Deprecate/remove `ALLOW_K8S_FAILURE` from release-tools pipelines

Summary

In incident production#6400 (closed) the flag ALLOW_K8S_FAILURE was used to basically bypass the Kubernetes failure and keep deploying.

I suspect this flag was added way back when we first started doing deployments in Kubernetes, and that ignoring the k8s failures to keep the pipelines moving made sense.

There are also a set of valid use cases when we might want to use it such as when a GKE cluster in an environment is down and we wish to keep deploying to the other clusters. In this case the job for the down cluster will fail, while the others succeed.

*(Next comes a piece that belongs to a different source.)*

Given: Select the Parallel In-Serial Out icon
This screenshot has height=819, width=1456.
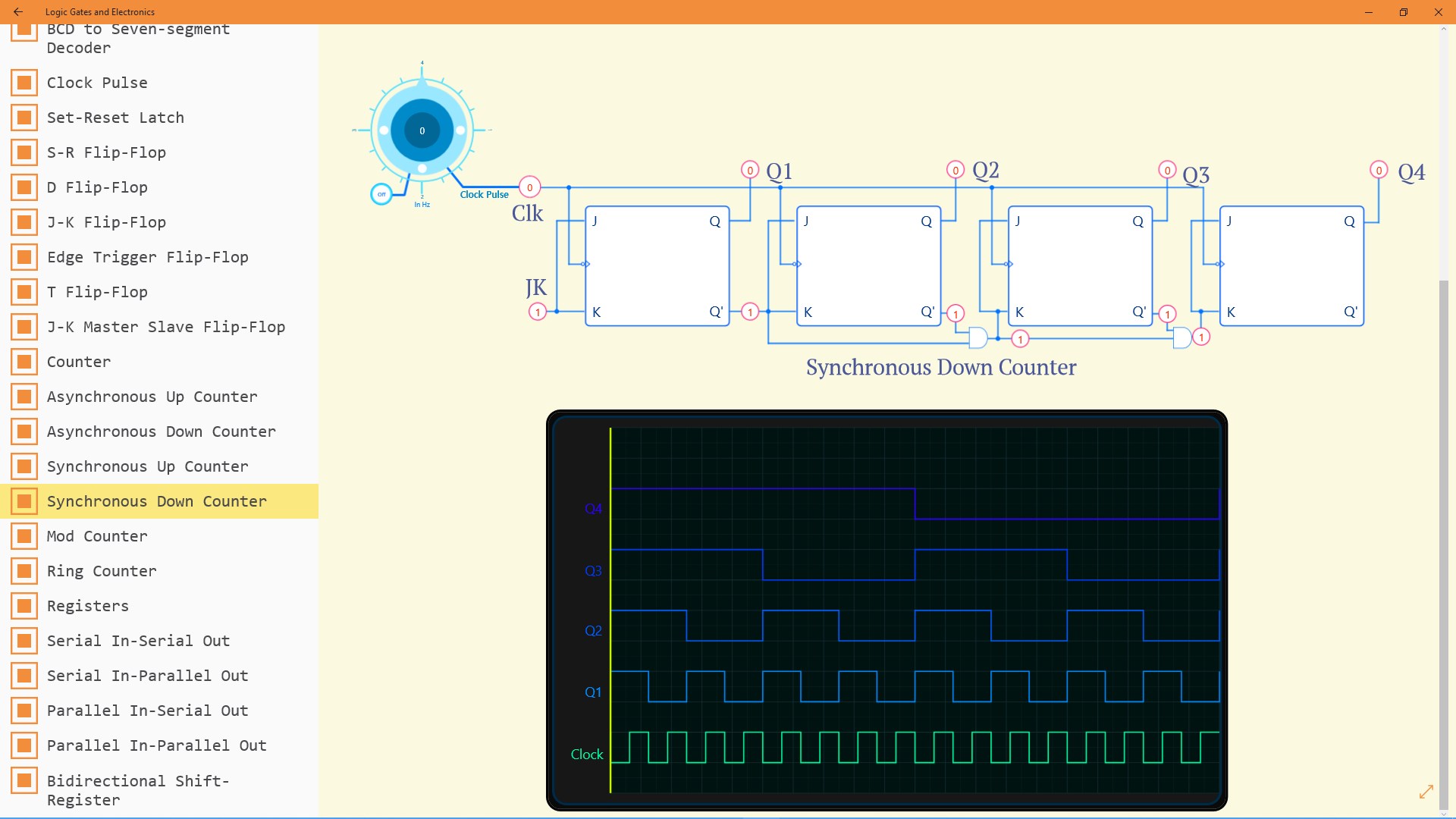Looking at the screenshot, I should [24, 711].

We should change the message in release tools upon pipeline failure from the current message, to instead be a link to a runbook which gives some instructions on what to do when the k8s pipeline is failing, also highlighting the following

In what specific circumstances the ALLOW_K8S_FAILURE flag could be used (when you know due to an external reason one or more of the jobs in the gitlab-com pipeline will fail).
What to watch out for when using the ALLOW_K8S_FAILURE (e.g. you are acknowledging that using this flag could mean that no the release is not deployed to any part of the environment at all). This should highlight manually checking the gitlab-com pipeline to ensure the jobs you expected to pass do indeed pass
Strongly consider doing a merge request to the gitlab-com repo instead changing the pipeline setup (e.g. disabling jobs for a specific cluster that is down) instead of using the flag instead.

Related Incident(s)

Originating issue(s):production#6400 (closed)

Desired Outcome/Acceptance criteria

Create runbook for what to do when the gitlab-com deployment pipeline fails
Update deployer job that triggers gitlab-com to change the error message to point to the runbook instead of directly calling out the ALLOW_K8S_FAILURE flag

Associated Services

Release tools

Corrective Action Issue Checklist

link the incident(s) this corrective action arose out of
give context for what problem this corrective action is trying to prevent from re-occurring
assign a severity label (this is the highest sev of related incidents, defaults to 'severity::4')
assign a priority (this will default to 'priority::4')

Edited Jul 21, 2022 by John Skarbek